Computational Predictions of Tissue-Specific Consequences of Long QT Mutations: Role of the Purkinje Fiber

Abstract

The long QT syndrome (LQTS) is a heritable cardiac disorder that leads to prolongation of ventricular repolarization, episodes of ventricular arrhythmia, and sudden cardiac death. Mounting evidence has implicated the Purkinje fiber (PF) conduction system in the genesis of ventricular arrhythmias. This study assesses for tissue-specific consequences of the biophysical alterations induced by LQTS-related mutations, using computational models of ventricular and PF cells. Mutations causing LQT1 and LQT2 (in KCNQ1 and HERG, respectively) are first simulated by reducing density of the respective components of the delayed rectifier current. These mutations prolong action potential duration (APD) in ventricular myocytes more than in their PF counterparts, due to differences in the conductance and activation of plateau potassium currents between the two cell types. Next, the canonical LQT3 mutation delKPQ (in the cardiac NaV 1.5 sodium channel, encoded by SCN5A) is modeled in both tissue types (as described previously, by increasing entry into a bursting mode of channel gating, producing substantial late non-inactivating inward current). Marked APD prolongation is confirmed in both tissue types, exacerbated by slow stimulation rates or pauses in pacing.
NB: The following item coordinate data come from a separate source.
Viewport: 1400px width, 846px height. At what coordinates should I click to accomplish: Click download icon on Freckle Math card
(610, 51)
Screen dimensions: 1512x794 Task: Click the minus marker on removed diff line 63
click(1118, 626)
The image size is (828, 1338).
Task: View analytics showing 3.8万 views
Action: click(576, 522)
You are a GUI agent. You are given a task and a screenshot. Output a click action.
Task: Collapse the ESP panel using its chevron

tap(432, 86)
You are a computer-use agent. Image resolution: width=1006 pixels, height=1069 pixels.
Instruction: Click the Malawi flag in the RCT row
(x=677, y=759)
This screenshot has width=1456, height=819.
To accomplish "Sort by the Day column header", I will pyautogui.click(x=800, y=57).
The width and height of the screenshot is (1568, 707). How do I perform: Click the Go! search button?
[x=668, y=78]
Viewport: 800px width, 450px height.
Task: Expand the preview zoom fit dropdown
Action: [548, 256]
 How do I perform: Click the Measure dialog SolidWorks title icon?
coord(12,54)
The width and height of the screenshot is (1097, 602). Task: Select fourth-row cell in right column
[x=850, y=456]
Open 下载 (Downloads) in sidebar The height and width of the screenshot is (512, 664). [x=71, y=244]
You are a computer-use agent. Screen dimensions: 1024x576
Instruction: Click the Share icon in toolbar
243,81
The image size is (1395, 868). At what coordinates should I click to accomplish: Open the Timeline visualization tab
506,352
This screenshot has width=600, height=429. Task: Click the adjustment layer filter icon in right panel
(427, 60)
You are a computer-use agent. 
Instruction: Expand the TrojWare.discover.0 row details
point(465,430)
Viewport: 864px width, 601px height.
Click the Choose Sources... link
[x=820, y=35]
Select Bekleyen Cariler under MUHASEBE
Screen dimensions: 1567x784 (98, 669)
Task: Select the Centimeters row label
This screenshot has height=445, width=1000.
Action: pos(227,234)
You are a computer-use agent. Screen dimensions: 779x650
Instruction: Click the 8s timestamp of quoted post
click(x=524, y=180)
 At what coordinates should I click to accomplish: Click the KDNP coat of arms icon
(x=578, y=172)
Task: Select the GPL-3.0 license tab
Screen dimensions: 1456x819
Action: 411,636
Simulation of another SCN5A mutation, F1473C, which clinically produces severe QT prolongation and heavy arrhythmia burden, is shown to have a markedly larger effect on PF cells than ventricular myocytes (including a propensity for repetitive early afterdepolarizations), owing to a depolarizing shift in the mutant channel availability and lower plateau potential in PF. Finally, the interactions between PF and ventricular cells at the tissue level are investigated in the context of these mutations in a cable model representing a section of ventricular wall. In conclusion, the biophysical alterations induced by LQT mutations may have significant tissue-specific consequences, with important implications for arrhythmia and its therapy.